Do you think that the MRI community has to do more to be well positioned with regard to this question? How well can we search, reuse data, and compare and validate the new data based on the old data compared to other methods?
There are lot of multicenter studies going on that will probably run into these problems. It would be a good starting point if those studies would publish and describe openly what the challenges were, and what we as a community at large should be alerted to: What kind of issues there are and the possible ways to deal with it. There are studies which run on multiple systems. They have to have good quality assurance protocols in place to make sure that each and every machine that is involved performs equally well. And if they do not perform equally well you have to find a way of describing the differences properly to take them into account in the subsequent analysis.
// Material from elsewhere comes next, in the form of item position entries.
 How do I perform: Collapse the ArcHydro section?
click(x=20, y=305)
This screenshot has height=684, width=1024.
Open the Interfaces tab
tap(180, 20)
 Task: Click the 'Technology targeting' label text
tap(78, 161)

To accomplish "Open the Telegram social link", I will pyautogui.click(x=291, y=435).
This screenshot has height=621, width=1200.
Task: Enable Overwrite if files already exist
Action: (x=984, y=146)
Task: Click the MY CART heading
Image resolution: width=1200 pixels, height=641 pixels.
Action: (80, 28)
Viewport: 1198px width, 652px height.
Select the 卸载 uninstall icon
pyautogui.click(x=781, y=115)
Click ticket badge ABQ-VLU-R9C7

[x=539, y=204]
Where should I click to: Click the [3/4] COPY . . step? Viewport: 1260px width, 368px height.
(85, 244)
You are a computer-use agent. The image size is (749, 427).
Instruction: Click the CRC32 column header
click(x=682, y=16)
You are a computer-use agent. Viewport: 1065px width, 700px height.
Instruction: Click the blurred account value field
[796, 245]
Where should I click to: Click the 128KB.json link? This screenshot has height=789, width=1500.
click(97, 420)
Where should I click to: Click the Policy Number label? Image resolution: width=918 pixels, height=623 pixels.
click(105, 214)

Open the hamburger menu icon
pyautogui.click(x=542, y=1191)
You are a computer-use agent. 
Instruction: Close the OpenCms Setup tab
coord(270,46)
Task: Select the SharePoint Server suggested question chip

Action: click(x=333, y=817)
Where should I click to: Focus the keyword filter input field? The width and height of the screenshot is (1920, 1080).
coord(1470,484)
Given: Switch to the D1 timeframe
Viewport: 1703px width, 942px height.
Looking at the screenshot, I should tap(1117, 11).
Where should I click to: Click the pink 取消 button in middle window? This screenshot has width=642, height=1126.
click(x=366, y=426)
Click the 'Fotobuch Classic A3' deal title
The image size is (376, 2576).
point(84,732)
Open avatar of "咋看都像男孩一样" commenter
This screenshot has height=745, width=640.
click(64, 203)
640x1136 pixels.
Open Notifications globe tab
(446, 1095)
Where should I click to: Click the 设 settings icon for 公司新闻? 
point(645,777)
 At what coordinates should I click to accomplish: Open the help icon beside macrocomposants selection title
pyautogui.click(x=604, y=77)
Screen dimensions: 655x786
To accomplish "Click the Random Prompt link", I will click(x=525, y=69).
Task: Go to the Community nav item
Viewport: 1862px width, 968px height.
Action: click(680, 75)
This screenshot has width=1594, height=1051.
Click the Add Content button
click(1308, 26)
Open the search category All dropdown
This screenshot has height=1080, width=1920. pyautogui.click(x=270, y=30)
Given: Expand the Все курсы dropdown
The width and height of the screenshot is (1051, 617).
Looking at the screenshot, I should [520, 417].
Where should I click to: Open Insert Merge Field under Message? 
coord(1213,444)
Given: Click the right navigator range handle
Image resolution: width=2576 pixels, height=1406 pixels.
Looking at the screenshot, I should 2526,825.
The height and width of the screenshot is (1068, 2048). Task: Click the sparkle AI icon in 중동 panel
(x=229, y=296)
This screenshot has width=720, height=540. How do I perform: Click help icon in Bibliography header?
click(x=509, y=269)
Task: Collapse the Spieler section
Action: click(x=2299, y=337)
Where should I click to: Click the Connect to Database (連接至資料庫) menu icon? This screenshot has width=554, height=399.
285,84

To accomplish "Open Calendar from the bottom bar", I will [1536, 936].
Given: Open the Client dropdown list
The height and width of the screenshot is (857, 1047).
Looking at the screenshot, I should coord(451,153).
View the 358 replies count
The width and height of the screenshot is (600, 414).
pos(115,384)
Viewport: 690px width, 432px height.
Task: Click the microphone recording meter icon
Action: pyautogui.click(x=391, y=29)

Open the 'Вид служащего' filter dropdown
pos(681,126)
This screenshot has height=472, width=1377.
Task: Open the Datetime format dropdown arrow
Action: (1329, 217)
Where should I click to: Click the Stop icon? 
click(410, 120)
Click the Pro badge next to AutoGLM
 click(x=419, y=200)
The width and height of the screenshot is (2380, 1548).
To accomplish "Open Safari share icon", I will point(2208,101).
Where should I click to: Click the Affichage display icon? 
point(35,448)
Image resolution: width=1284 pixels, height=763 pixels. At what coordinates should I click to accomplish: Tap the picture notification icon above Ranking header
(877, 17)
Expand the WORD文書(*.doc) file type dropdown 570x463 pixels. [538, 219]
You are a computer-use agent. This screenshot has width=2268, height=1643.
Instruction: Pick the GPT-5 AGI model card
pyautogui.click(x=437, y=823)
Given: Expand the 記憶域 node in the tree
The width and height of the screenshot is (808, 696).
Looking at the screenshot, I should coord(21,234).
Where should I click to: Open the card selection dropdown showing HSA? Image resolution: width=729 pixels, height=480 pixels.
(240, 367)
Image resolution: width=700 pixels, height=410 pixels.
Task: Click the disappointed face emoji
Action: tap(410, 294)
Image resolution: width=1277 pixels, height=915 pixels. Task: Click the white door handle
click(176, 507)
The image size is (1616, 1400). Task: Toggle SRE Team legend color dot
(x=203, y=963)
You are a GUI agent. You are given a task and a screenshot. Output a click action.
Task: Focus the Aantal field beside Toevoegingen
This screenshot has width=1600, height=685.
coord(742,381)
On a closing end, do you think there are opportunities how the MR technology community can change its way of working to have an even larger impact on the outcomes for neuroscience and eventually on the clinics?
This will depend on your local culture in many ways. Taking our microcosm of Maastricht as an example: It is very important that we as developers, and I see myself as a developer in the neurosciences, open up and communicate more with the potential clinical researchers. Overall, I believe, there is still quite a disconnection between ultra-high-field cutting edge methods development and the people who mainly have a clinical background but might immediately benefit from these developments. I am sure, this communication problem is common to other sites as well. A shared platform would be a very good starting point to bring together the users with the developers. The ISMRM by itself is a good example. Half of its members are developers and the other half are clinicians. But even there you see a certain divide with still too little mingling going on between them. I hope we can make it more one community of developers and users in the future. Applications are on the one hand driven by technology but the technology should be equally driven by the applications. And the future applications a user may dream of needs to be communicated to us, the developers. It is a communication that goes both ways.